[[ DATA SUPPLIED open ]]
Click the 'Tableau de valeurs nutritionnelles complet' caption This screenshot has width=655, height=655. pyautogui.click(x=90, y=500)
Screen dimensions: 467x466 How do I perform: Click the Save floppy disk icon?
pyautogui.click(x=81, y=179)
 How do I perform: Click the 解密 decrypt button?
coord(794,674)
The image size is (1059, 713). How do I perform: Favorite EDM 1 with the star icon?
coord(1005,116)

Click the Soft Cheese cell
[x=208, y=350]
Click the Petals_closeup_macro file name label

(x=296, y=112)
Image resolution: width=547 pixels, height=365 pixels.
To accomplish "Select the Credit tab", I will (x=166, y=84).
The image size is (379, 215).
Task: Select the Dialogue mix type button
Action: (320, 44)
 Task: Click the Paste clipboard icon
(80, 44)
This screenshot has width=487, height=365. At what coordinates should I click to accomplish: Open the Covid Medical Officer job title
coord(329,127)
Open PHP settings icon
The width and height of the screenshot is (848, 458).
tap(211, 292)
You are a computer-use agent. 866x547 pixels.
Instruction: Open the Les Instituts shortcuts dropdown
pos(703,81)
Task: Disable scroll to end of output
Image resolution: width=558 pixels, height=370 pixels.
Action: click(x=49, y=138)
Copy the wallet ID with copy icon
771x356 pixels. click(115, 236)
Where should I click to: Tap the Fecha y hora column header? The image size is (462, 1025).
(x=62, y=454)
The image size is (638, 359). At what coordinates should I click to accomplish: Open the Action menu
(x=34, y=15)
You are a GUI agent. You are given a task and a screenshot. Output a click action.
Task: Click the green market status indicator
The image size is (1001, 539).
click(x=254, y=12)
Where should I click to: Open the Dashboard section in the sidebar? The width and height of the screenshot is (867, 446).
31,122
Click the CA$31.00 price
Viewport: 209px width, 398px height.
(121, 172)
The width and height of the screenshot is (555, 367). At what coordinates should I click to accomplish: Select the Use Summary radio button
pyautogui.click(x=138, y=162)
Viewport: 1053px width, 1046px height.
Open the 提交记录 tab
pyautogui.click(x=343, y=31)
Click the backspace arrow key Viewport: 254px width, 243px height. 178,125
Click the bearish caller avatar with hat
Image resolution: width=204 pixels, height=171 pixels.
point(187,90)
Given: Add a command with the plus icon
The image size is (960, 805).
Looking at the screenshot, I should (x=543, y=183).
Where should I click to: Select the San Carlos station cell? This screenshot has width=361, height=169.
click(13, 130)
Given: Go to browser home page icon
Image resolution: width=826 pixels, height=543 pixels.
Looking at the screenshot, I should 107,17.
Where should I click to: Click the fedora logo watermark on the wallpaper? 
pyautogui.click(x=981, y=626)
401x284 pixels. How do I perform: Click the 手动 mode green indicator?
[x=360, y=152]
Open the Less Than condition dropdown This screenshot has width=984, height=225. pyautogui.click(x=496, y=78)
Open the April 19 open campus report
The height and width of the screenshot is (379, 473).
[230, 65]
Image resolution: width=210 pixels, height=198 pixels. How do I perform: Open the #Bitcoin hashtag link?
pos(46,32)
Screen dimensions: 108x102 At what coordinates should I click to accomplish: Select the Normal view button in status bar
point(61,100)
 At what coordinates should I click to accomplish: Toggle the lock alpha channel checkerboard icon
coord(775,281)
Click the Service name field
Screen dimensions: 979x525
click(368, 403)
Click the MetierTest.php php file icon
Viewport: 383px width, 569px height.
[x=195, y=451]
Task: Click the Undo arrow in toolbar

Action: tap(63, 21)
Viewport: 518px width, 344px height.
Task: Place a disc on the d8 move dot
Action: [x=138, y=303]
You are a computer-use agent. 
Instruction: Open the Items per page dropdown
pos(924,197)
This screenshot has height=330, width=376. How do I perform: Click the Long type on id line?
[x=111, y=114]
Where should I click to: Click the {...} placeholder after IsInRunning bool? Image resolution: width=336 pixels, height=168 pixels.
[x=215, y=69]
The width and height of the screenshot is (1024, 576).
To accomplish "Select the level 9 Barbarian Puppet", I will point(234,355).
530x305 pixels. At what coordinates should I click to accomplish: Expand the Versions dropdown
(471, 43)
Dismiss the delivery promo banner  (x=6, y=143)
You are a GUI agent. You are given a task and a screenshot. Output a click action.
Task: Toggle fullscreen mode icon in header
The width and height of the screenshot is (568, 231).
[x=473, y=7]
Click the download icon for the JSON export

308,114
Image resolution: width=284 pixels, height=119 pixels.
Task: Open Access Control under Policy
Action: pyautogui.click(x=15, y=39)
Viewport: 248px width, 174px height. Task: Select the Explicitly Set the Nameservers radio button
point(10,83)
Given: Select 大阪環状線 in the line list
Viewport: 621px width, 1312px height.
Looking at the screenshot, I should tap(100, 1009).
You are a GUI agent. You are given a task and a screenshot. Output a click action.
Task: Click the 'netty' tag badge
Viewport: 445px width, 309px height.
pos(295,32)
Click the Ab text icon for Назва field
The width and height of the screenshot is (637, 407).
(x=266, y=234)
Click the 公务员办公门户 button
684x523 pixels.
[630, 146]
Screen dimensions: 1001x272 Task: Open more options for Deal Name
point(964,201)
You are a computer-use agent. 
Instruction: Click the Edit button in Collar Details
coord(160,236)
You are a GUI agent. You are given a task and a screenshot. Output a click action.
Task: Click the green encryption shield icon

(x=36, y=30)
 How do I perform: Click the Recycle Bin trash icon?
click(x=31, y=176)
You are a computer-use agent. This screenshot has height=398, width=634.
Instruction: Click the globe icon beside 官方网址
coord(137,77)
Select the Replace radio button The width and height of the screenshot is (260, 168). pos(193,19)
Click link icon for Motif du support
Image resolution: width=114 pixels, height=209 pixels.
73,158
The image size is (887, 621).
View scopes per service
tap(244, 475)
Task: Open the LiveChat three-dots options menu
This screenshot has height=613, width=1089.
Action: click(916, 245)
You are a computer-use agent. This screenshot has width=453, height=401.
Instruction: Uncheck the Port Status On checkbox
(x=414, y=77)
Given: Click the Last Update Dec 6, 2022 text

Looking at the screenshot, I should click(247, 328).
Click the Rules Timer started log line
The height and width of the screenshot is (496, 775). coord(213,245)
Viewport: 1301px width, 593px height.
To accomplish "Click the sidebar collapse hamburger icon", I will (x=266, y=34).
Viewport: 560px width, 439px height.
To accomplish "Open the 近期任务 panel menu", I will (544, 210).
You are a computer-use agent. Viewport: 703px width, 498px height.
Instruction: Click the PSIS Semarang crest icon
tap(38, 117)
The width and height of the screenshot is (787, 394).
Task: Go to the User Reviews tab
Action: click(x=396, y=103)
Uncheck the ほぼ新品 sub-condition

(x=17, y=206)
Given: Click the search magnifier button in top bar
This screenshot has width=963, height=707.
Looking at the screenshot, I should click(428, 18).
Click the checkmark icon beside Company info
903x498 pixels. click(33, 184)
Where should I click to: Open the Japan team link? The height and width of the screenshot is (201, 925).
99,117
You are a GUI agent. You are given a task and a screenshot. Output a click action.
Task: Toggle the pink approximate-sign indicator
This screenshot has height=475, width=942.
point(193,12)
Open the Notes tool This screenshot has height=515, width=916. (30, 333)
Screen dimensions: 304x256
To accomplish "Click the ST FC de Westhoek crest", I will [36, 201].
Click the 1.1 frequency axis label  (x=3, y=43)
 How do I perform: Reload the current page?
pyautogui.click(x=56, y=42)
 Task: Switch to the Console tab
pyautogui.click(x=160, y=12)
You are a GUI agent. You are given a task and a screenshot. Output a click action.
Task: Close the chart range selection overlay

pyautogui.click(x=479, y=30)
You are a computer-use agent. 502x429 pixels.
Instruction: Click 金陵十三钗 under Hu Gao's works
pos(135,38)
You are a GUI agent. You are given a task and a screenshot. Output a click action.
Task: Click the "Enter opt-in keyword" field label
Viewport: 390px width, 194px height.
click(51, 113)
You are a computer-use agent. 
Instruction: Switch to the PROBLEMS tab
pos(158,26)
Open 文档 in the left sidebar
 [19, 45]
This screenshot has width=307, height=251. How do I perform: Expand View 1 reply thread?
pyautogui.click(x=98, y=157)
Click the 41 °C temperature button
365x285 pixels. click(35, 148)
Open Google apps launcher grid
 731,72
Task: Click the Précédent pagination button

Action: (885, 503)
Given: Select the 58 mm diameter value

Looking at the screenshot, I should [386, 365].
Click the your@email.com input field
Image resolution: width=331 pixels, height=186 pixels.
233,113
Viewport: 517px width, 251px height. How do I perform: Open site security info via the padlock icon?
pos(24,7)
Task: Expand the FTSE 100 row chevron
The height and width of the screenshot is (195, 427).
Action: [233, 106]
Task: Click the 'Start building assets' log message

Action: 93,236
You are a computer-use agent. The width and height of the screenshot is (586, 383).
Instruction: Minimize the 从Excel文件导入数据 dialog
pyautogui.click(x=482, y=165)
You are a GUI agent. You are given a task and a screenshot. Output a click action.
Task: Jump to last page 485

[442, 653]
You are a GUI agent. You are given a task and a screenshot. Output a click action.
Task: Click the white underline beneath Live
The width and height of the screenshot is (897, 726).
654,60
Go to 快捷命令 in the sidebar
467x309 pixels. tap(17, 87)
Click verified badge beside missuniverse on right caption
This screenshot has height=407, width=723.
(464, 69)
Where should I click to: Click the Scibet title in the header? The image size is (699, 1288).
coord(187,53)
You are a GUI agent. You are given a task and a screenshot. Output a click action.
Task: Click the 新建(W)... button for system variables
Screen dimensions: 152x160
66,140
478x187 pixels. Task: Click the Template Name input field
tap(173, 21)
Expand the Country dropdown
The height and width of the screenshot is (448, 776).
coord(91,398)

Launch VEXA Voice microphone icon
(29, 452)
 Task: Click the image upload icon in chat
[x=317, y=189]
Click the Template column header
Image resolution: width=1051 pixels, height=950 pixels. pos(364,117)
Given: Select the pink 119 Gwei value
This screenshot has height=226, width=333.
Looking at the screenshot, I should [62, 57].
[[ DATA SUPPLIED closed ]]
(PROBLEM TO WORK ON): Which lines hold the string "pink"? Copy all of them from the data above.

(SOLUTION TO THIS PROBLEM):
Task: Toggle the pink approximate-sign indicator
Given: Select the pink 119 Gwei value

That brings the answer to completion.